Wonderful appreciation! I've never looked at this as a Christmas movie but next time I watch this will give me a new perspective to view it through.

I adored Peter O'Toole, it was great that he was acknowledged with all those nominations but a pity he never managed a competitive win. To me this is the one that should have turned the trick and how great it would have been to have he and Kate as dual Oscar winners for some of their best work.

December 22, 2014 | Unregistered Commenterjoel6

ahahahaha naturally, this would be your Monday Monologue.

December 22, 2014 | Unregistered CommenterMargaret

Every family has it's ups and downs - Lion in Winter is a royally disfunctional family, and Peter
O'Toole is so brilliant in his grief. I love this film and the performances really stand the test of time.
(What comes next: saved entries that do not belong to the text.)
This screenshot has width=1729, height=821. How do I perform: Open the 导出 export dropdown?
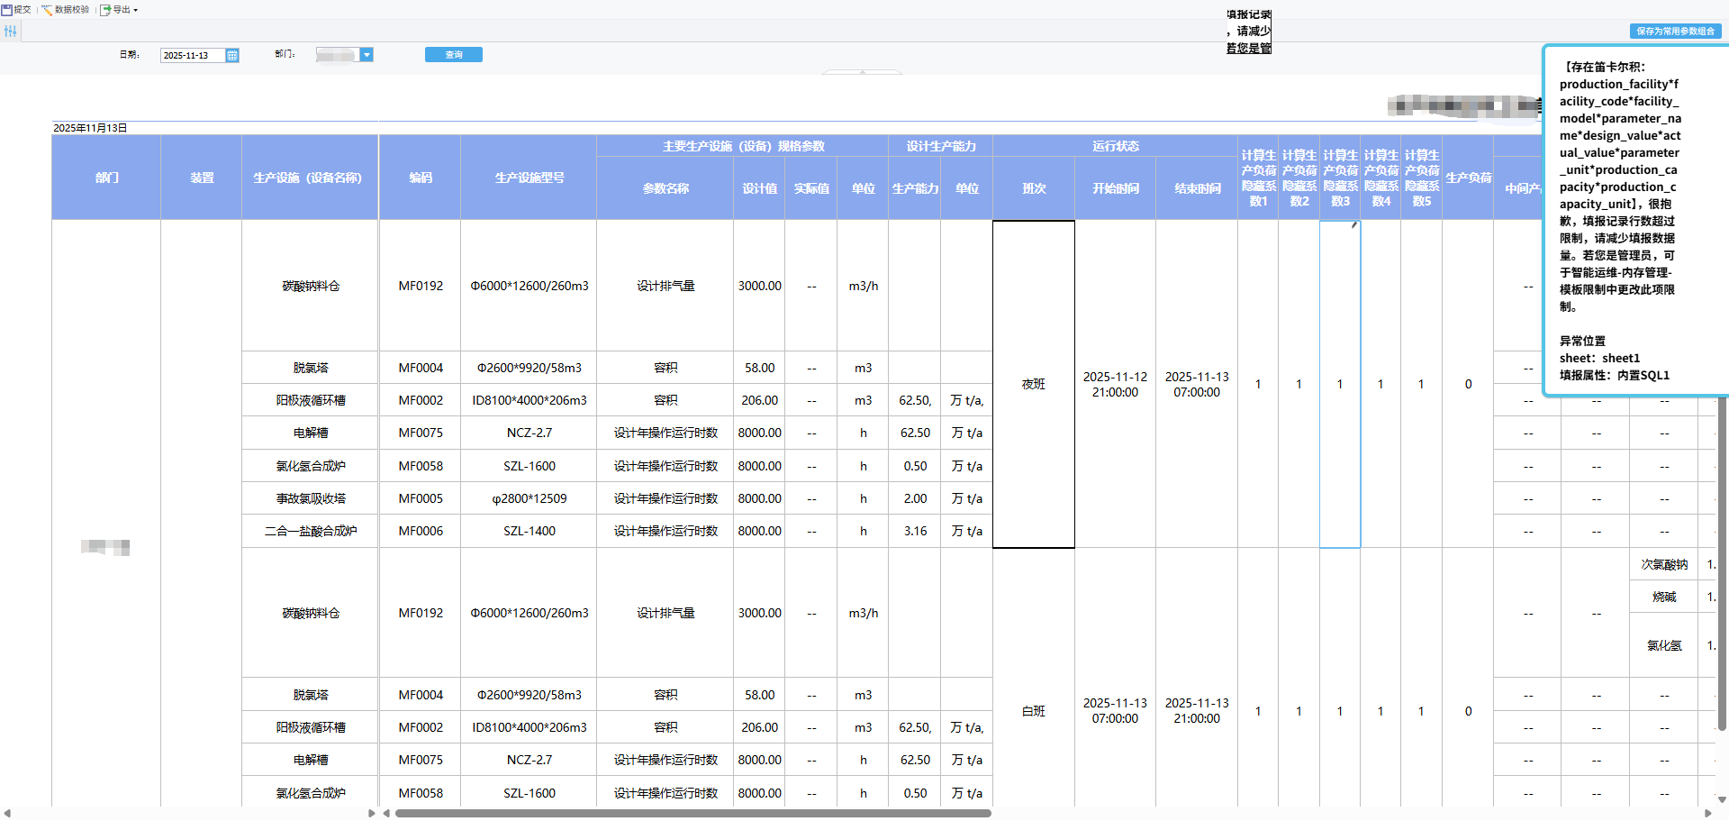[119, 10]
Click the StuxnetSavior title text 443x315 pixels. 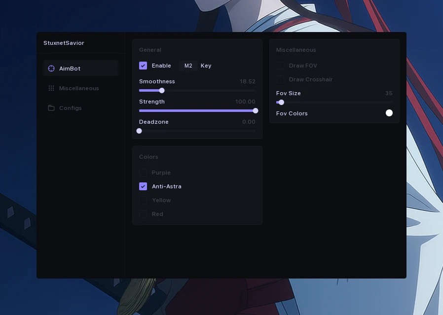(64, 43)
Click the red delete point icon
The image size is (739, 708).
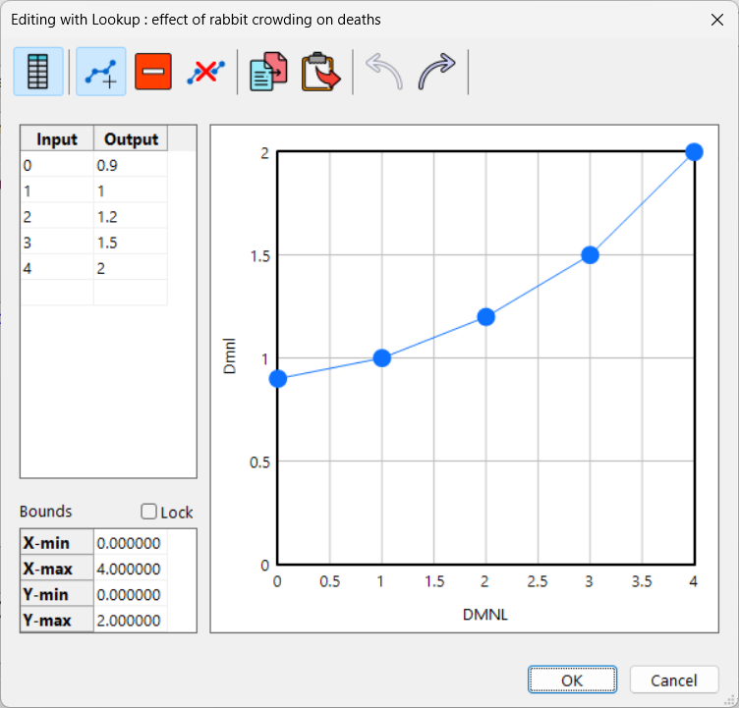[x=153, y=72]
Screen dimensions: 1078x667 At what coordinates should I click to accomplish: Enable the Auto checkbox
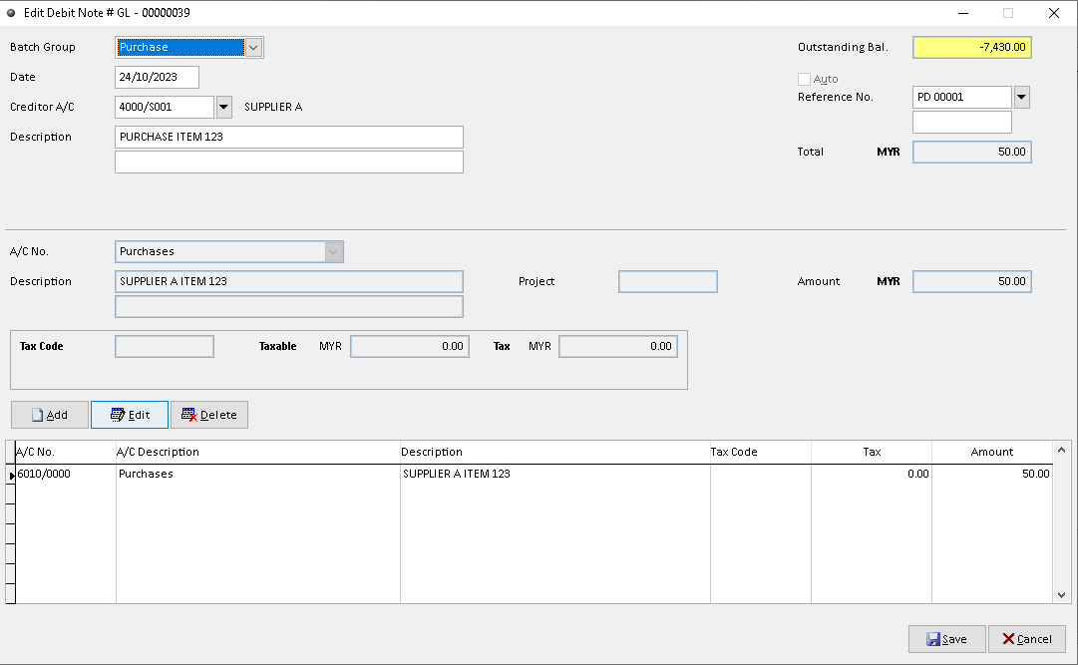(x=804, y=78)
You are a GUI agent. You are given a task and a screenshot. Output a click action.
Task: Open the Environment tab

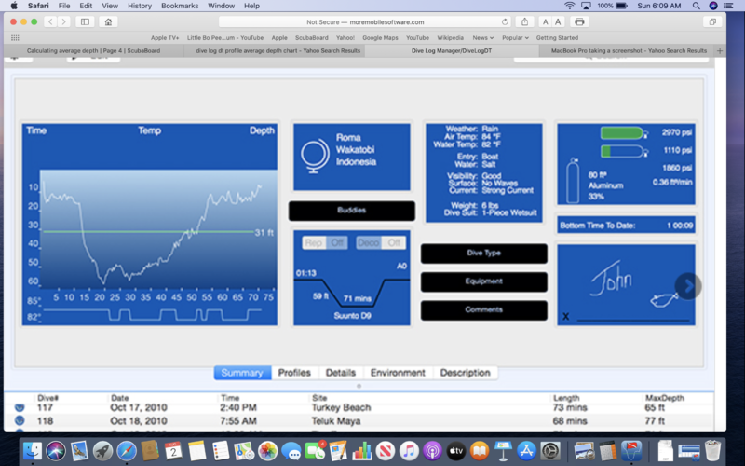(398, 373)
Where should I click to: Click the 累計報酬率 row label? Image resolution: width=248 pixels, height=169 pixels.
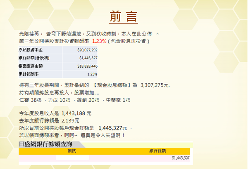pyautogui.click(x=28, y=74)
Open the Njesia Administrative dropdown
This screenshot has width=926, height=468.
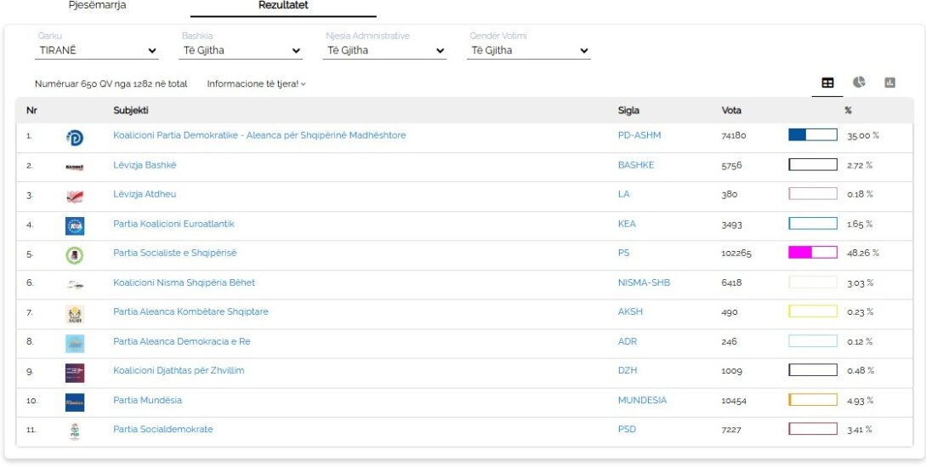(x=385, y=51)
December 22, 2014 | Unregistered CommenterLadyEdith

Actually, we've lost him in 2013. But after A Year With Kate, we all know that you're at war with dates and numbers.

Be that as it may, this is my favorite O'Toole performance which is all the more remarkable when one takes a look at how tacky and horribly over the top his previous stab at the character was four years earlier in Becket where all he achieved was turning King Henry into - literally - a Camp Queen. But in The Lion In Winter he was absolutely brilliant all of a sudden.